Elaine Schattner provides these and myriad other surprising insights from our long and tortuous relationship with cancer in From Whispers to Shouts: The Ways We Talk about Cancer (Columbia UP, 2023). It is a fascinating book that traces how public perception and portrayal of cancer in our conversations, media and culture has evolved over the past century and a half. Whispers reflect the fear and shame that have led many to hide a cancer diagnosis; shouts mark the advocacy and activism that is giving patients voice in both the doctor’s office and the public stage.
Dr. Schattner, a medical oncologist, breast cancer survivor, and journalist enlists an intriguing cast of characters to tell the story: U.S. presidents, including Ulysses S. Grant, Grover Cleveland and Joe Biden; Babe Ruth; Nat King Cole; the writer Susan Sontag; AIDS activist Larry Kramer; Gilda Radner and Nora Ephron are just a few of those she features whose stories have helped shape our changing attitudes toward a disease that has long been viewed as a death sentence, but one that for increasing numbers of patients is now a manageable illness with prospects for meaningful survival.

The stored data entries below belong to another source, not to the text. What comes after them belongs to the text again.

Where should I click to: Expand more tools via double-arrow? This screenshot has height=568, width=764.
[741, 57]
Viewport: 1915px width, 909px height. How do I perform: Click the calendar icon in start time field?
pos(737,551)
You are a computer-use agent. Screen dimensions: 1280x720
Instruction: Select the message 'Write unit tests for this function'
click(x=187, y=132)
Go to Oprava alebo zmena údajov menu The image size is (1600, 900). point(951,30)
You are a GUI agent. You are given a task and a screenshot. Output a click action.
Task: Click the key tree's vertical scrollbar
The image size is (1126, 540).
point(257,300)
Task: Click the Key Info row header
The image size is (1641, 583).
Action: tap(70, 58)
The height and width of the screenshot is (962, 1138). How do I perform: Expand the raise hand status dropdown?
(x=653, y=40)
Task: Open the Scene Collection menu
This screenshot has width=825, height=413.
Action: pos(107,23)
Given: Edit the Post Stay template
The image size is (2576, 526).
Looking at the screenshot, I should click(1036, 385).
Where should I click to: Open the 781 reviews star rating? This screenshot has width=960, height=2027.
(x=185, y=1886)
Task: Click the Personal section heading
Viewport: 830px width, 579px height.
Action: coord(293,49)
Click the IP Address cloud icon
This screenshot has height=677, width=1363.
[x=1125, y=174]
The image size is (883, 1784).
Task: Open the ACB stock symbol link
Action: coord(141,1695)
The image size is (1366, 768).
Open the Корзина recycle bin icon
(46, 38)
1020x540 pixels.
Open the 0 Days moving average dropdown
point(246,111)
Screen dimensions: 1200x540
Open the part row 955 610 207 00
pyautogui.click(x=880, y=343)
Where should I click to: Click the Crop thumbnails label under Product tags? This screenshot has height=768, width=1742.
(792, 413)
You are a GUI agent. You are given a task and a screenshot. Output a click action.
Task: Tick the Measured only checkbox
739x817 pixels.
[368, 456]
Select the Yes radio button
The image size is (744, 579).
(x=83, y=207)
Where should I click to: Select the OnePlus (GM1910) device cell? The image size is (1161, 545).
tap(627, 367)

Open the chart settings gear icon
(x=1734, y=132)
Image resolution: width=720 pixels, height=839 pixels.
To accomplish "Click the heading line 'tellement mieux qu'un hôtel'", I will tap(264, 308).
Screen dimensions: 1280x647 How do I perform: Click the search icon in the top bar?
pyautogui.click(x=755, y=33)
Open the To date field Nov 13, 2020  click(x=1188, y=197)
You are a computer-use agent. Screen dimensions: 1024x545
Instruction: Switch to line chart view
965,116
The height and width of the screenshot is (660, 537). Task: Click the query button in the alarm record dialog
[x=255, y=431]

In the past 25 years, effective new, but costly drugs that target molecular drivers of tumors or unleash the immune system against the disease have transformed treatment for many patients. The rise of the internet and social media has vastly changed how we learn and talk about cancer. Dr. Schattner describes both good and bad ramifications of these disruptive events and says what is needed is greater understanding of the treatability of the disease.
Ron Winslow, a former long-time medical reporter and editor at The Wall Street Journal, is a freelance medical and science journalist.